Auf dem Handy kann man ihn eigentlich recht zuverlässig erreichen hab Mitte November noch mit ihm gesprochen und ihn auch gleich erreicht...die Homepage ist auch noch online ich war gerade eben noch mal drauf.
Kann aber sein das er im Urlaub ist, das kann ich dir nicht sagen.


----------



## xxxtside (6. Januar 2010)

*AW: Wo ist mads Rutenbau / R. Marxreiter ?*

die seite ist online und montag hatte ich noch per email kontakt - warte noch auf meine harrison vhf...sollte schon seit 3 wochen fertig sein! abwarten - sehr zuverlässig ist er leider nicht aber macht halt top arbeit


----------



## UliRodMaster (6. Januar 2010)

*AW: Wo ist mads Rutenbau / R. Marxreiter ?*

|bigeyes Also bei mir ist nichts von mads online zu sehen.
Danke aber für eure Antworten.
Ich warte seit 8 Monaten... (nordddeutsche Geduld )auf 
meine Blechpeitsche und Sportex Kev Spin 6 ...#h
Jetzt haben wir bekanntlich 2010. Neues Jahr... Vorsätze...
Geduld zu Ende !
Ciao und alles Gute noch .
Tight lines 

UliRodmaster#h


----------



## UliRodMaster (6. Januar 2010)

*AW: Wo ist mads Rutenbau / R. Marxreiter ?*

Als  Alternative hier noch#6 gute Rutenbauer :  
House of Brunner ,mit einer 
 sehenswerten Galerie !:k

Jürgen Schmeisser: www.exclusive-fishing-store.de
Danke ! Der RST Katalog ist angekommen.

Rutenbau Jörg Hellbrück...

#h Tschüß Uli


----------



## Wallerschreck (6. Januar 2010)

*AW: Wo ist mads Rutenbau / R. Marxreiter ?*

In Termintreue ist er wirklich nicht der Beste aber die Arbeit ist erstklassig und er hat einfach Ahnung von dem was er tut.

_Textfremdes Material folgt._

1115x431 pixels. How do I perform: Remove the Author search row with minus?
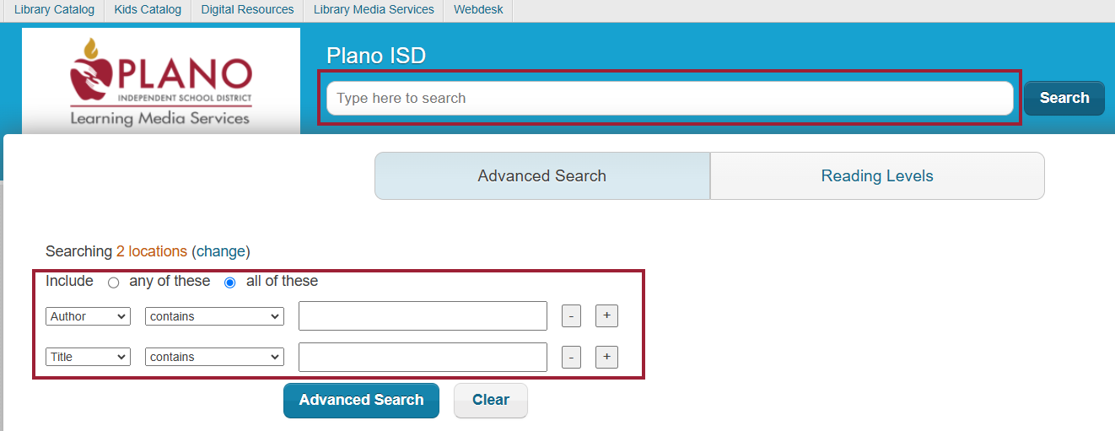571,316
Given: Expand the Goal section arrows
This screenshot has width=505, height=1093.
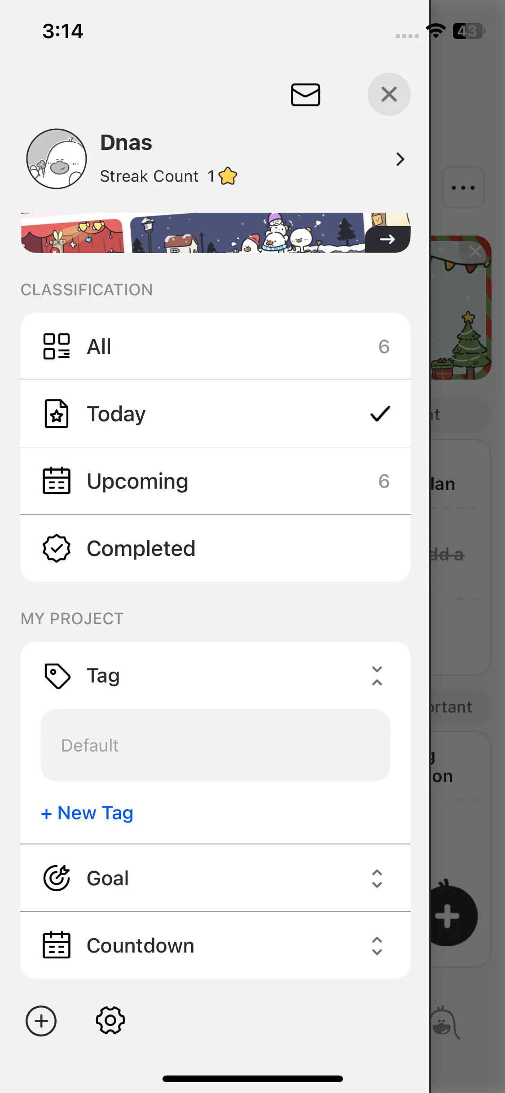Looking at the screenshot, I should (x=377, y=878).

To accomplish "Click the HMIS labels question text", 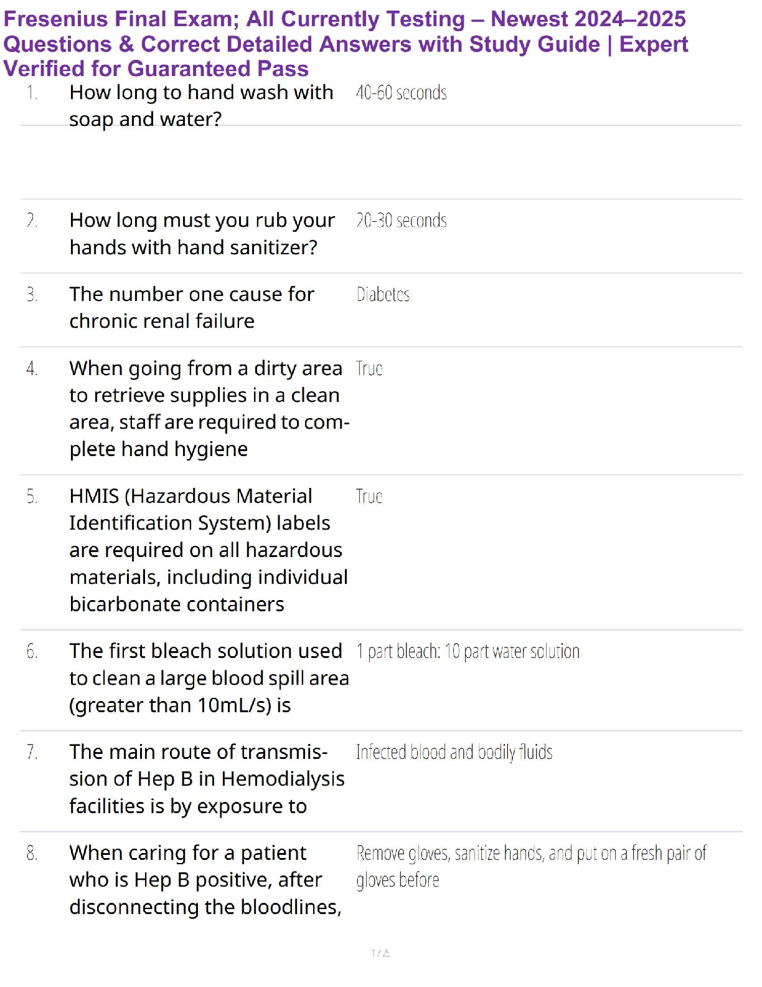I will [208, 550].
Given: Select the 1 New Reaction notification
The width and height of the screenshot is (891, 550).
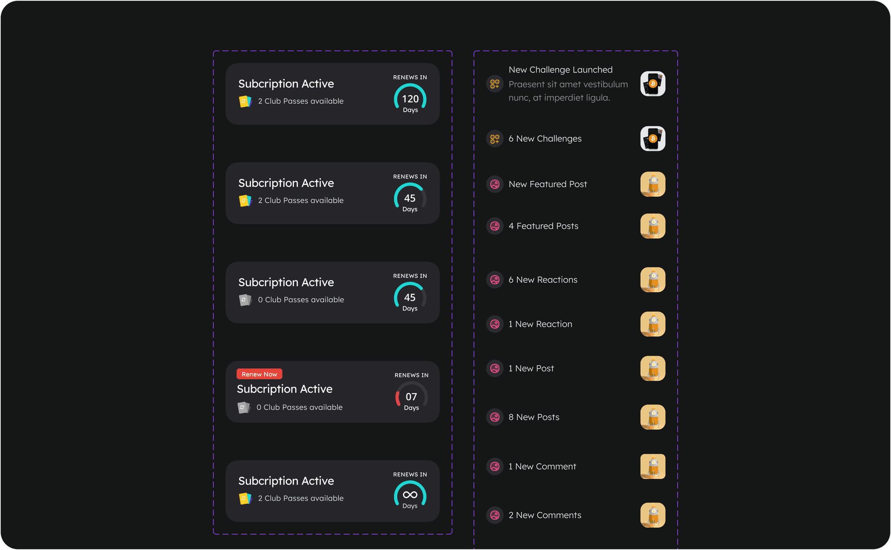Looking at the screenshot, I should 576,324.
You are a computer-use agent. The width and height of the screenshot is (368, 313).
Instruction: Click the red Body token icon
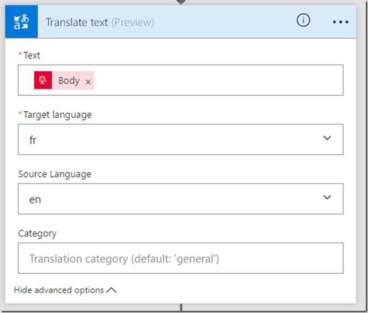click(43, 81)
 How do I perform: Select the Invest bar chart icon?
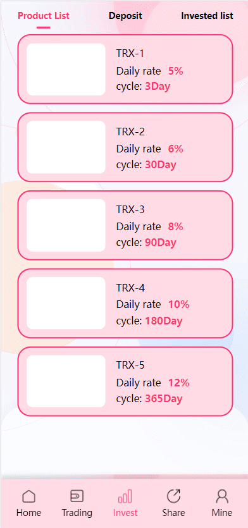click(125, 496)
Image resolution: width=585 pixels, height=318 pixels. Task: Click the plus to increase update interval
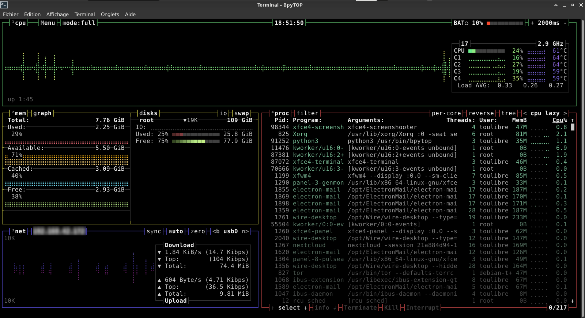tap(532, 23)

Wenn deine Geduld zu Ende ist frag ihn doch einfach ob er dir deine Ruten zurück schickt und gib sie dann an einen der eben von dir genannten Top - Rutenbauer.


----------



## Slotti (6. Januar 2010)

*AW: Wo ist mads Rutenbau / R. Marxreiter ?*



Wallerschreck schrieb:


> aber die Arbeit ist erstklassig und er hat einfach Ahnung von dem was er tut.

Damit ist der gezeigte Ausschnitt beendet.